Example: my_interpolate Declaration

The “my_interpolate” example is an OLAP-style UDAF that attempts to fill in any missing values in a sequence (where missing values are denoted by NULLs) by performing linear interpolation across any set of adjacent NULL values to the nearest non-NULL value in each direction.

my_interpolate declaration

If the input at a given row is not NULL, the result for that row is the same as the input value.

my_interpolate results
my_interpolate results

To operate at a sensible cost, my_interpolate must run using a fixed-width, row-based window, but the user can set the width of the window based on the maximum number of adjacent NULL values he or she expects to see. This function takes a set of double-precision floating point values and produces a resulting set of doubles.

The resulting UDAF declaration looks like this:

CREATE AGGREGATE FUNCTION my_interpolate (IN arg1 DOUBLE)
RETURNS DOUBLE
	OVER REQUIRED
	WINDOW FRAME REQUIRED
		RANGE NOT ALLOWED
		PRECEDING REQUIRED
		UNBOUNDED PRECEDING NOT ALLOWED
		FOLLOWING REQUIRED
		UNBOUNDED FOLLOWING NOT ALLOWED
	EXTERNAL NAME 'describe_my_interpolate@my_shared_lib'

OVER REQUIRED means that this function cannot be used as a simple aggregate (ON EMPTY INPUT, if used, is irrelevant).

WINDOW FRAME details specify that you must use a fixed-width, row-based window that extends both forward and backward from the current row when using this function.
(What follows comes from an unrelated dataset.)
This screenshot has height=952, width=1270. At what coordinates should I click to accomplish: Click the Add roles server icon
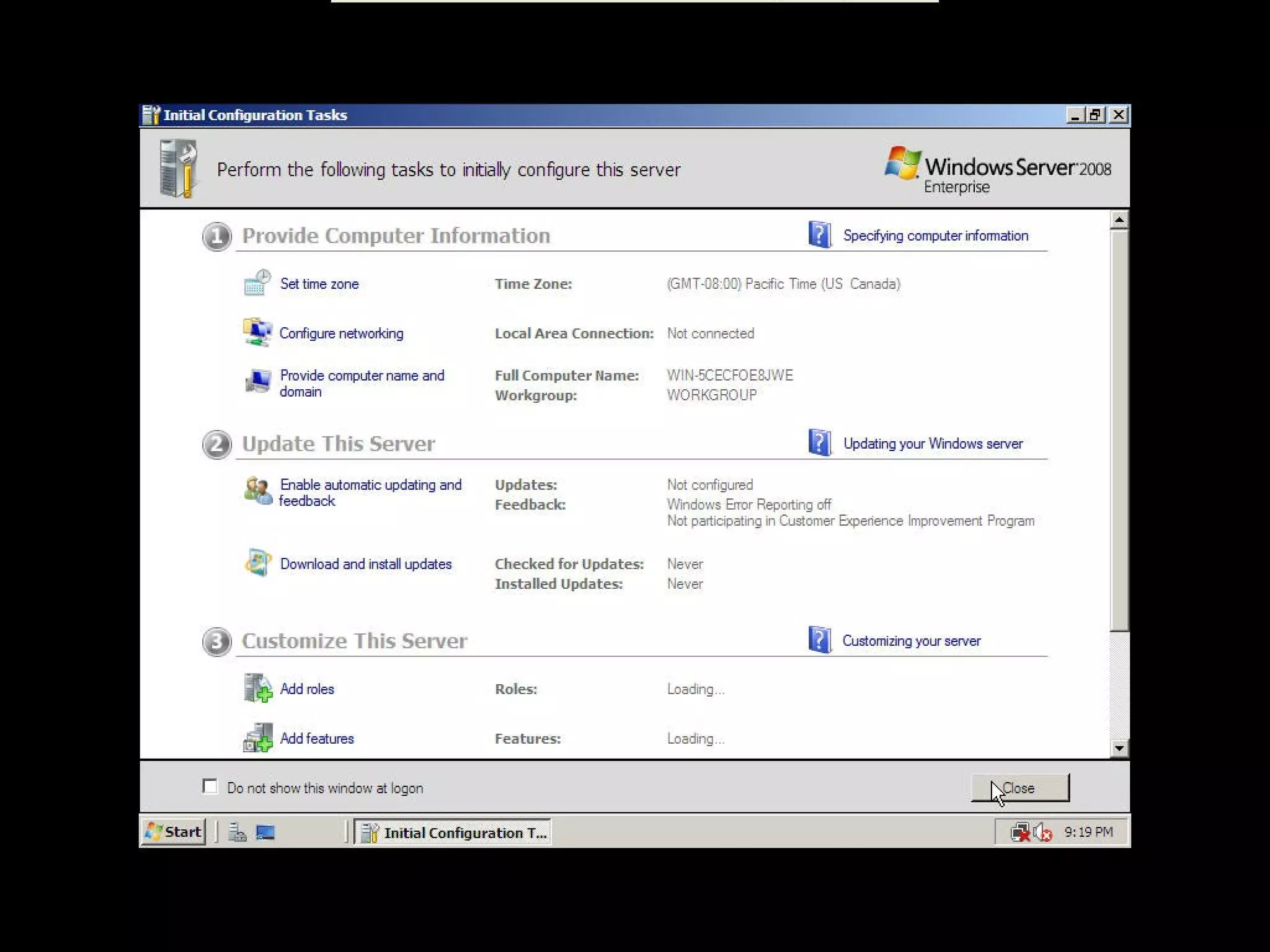click(257, 688)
Because of these usage restrictions, my_interpolate is usable as an OLAP-style aggregate with an OVER clause similar to:

SELECT t.x, 
	my_interpolate(t.x) 
	OVER (ORDER BY t.x ROWS BETWEEN 5 PRECEDING AND 5 FOLLOWING)
		AS x_with_gaps_filled,
	COUNT(*)
FROM t
GROUP BY t.x
ORDER BY t.x

Within an OVER clause for my_interpolate, the precise number of preceding and following rows may vary, and optionally, you can use a PARTITION BY clause; otherwise, the rows must be similar to the example above given the usage restrictions in the declaration.